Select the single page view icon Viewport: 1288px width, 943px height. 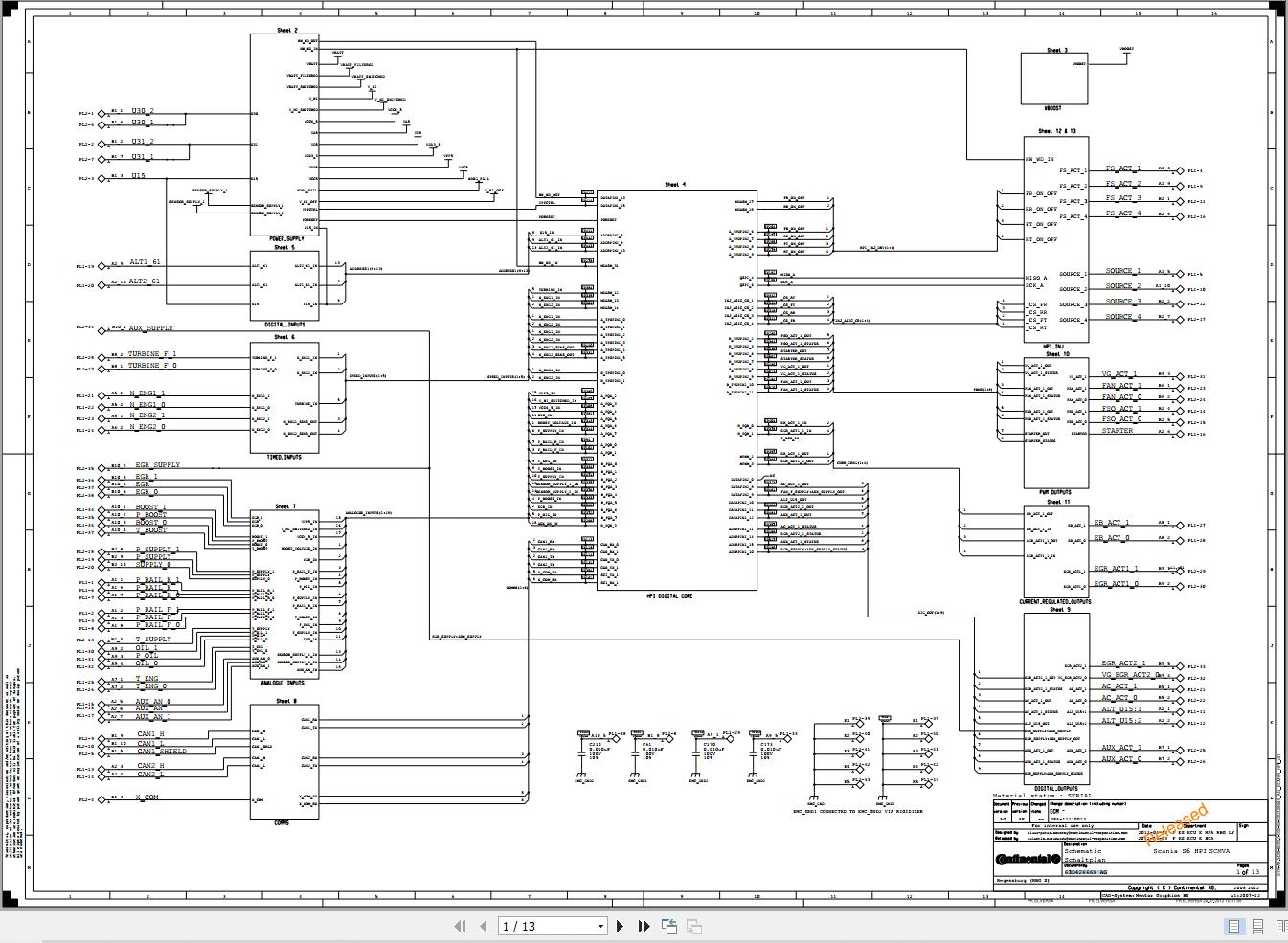[x=1234, y=926]
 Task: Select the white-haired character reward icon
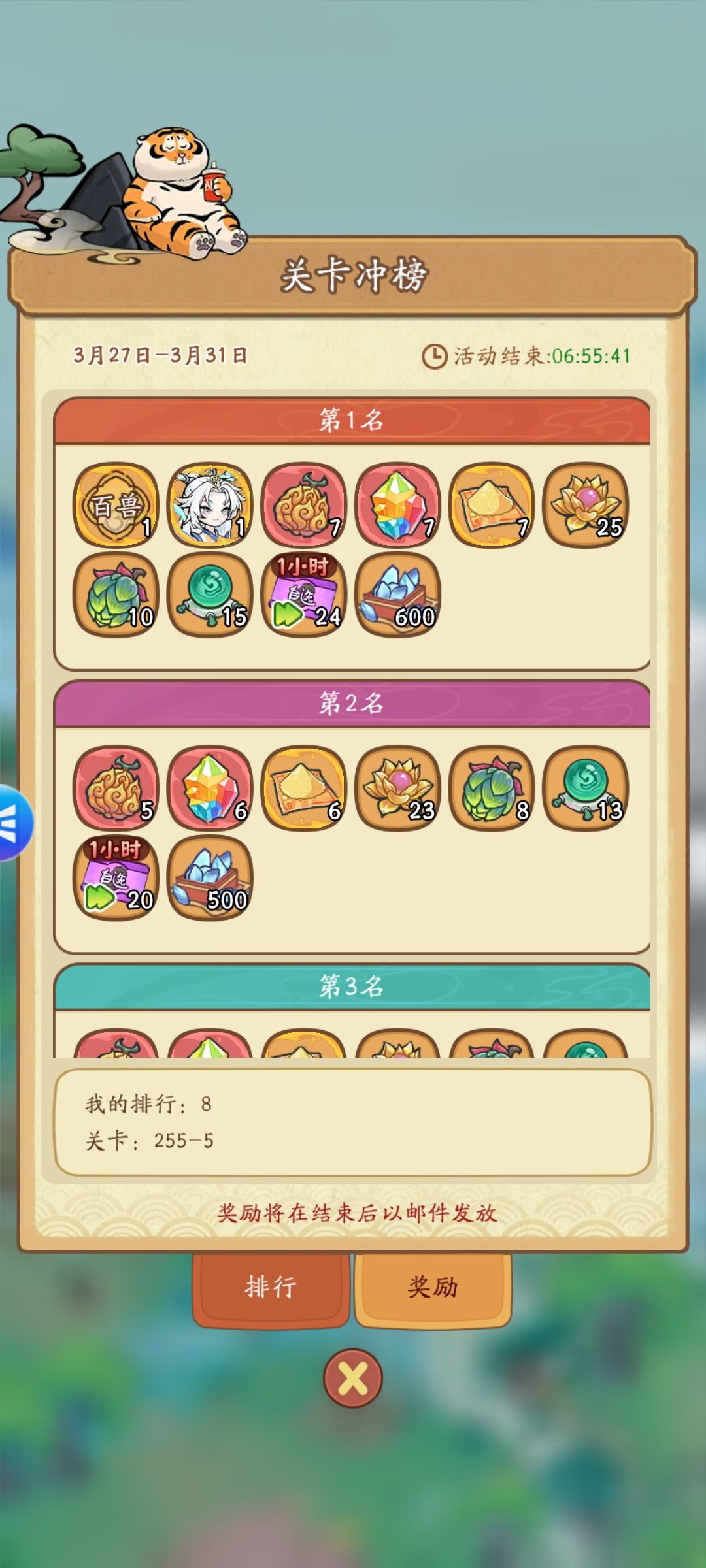(x=210, y=504)
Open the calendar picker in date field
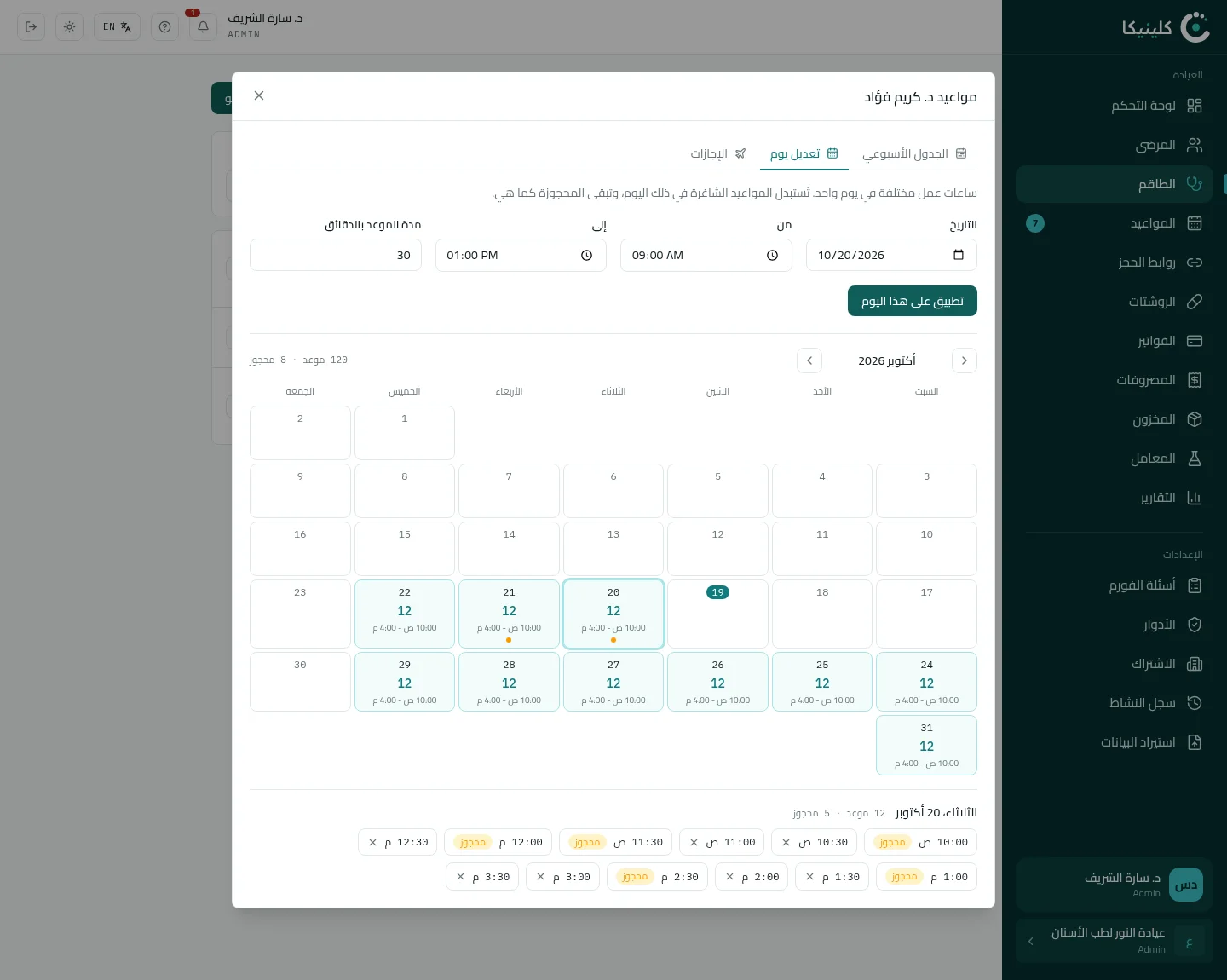Image resolution: width=1227 pixels, height=980 pixels. point(959,255)
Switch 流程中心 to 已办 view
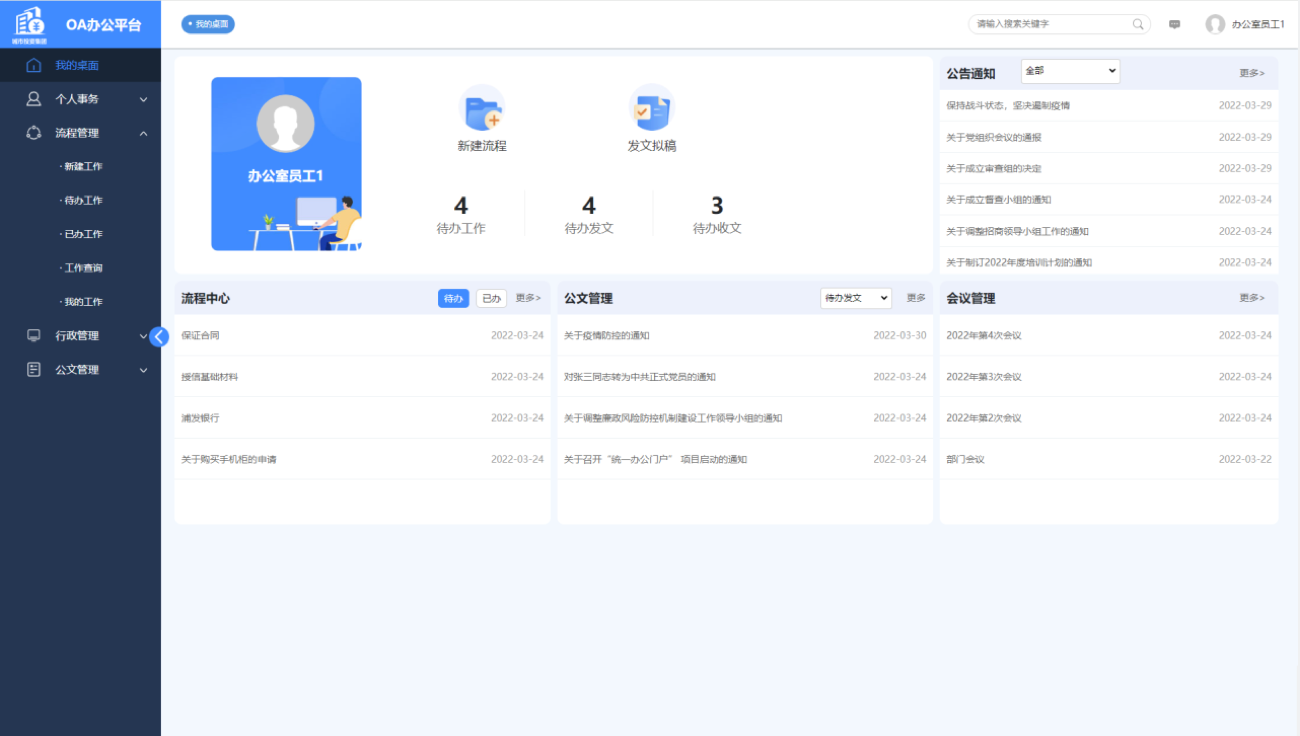 (x=490, y=298)
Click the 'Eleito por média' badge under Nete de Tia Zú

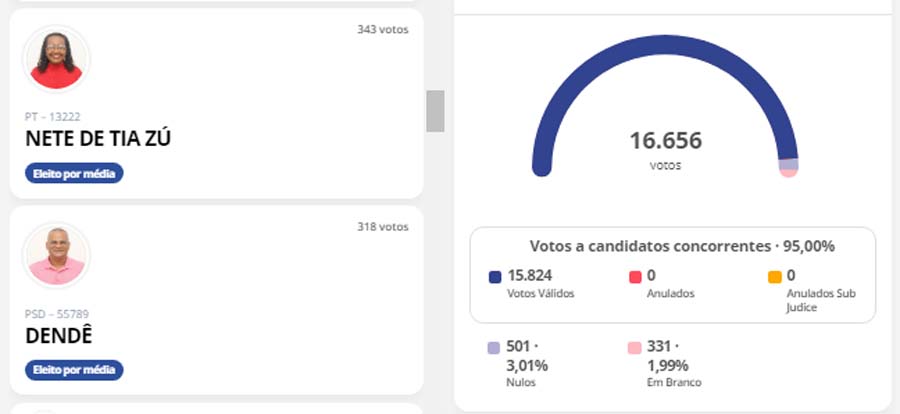[x=74, y=174]
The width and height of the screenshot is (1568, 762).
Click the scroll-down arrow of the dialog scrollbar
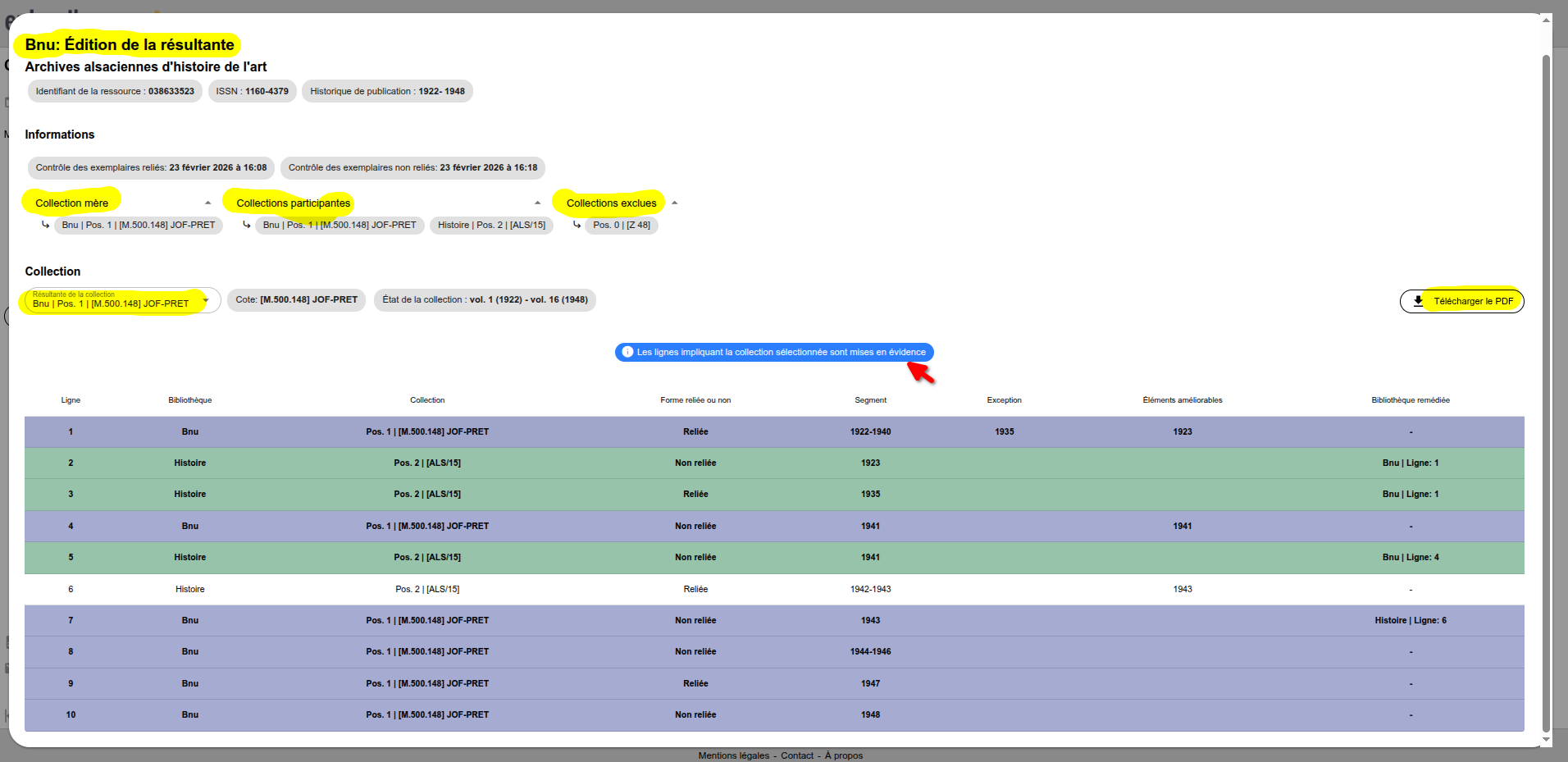tap(1546, 739)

Try it:
Produce an exact copy of the lines from the line containing "Switch 流程中心 to 已办 view" to the end of the material, both ends included, and omit every picture.

Output:
Switch 流程中心 to 已办 view
 (x=490, y=298)
Click the 'Eleito por média' badge under Nete de Tia Zú

[x=74, y=174]
The width and height of the screenshot is (1568, 762).
Click the scroll-down arrow of the dialog scrollbar
tap(1546, 739)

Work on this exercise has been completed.